* start GIVEN DATA *

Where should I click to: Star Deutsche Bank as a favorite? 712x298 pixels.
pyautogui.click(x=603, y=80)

* end GIVEN DATA *
* start GIVEN DATA *

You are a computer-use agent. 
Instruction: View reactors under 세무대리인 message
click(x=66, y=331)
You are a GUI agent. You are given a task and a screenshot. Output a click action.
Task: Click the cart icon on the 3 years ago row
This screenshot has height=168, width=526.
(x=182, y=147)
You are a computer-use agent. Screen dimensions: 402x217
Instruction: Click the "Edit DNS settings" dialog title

* end GIVEN DATA *
* start GIVEN DATA *

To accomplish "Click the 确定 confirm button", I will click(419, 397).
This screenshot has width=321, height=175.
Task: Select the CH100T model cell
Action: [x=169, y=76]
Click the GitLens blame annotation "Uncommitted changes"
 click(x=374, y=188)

* end GIVEN DATA *

== THE EXERCISE ==
Write out the listing lines word for word, starting at the line containing "Where should I" and ending at the line containing "pyautogui.click(x=603, y=80)", both included.

== SOLUTION ==
Where should I click to: Star Deutsche Bank as a favorite? 712x298 pixels.
pyautogui.click(x=603, y=80)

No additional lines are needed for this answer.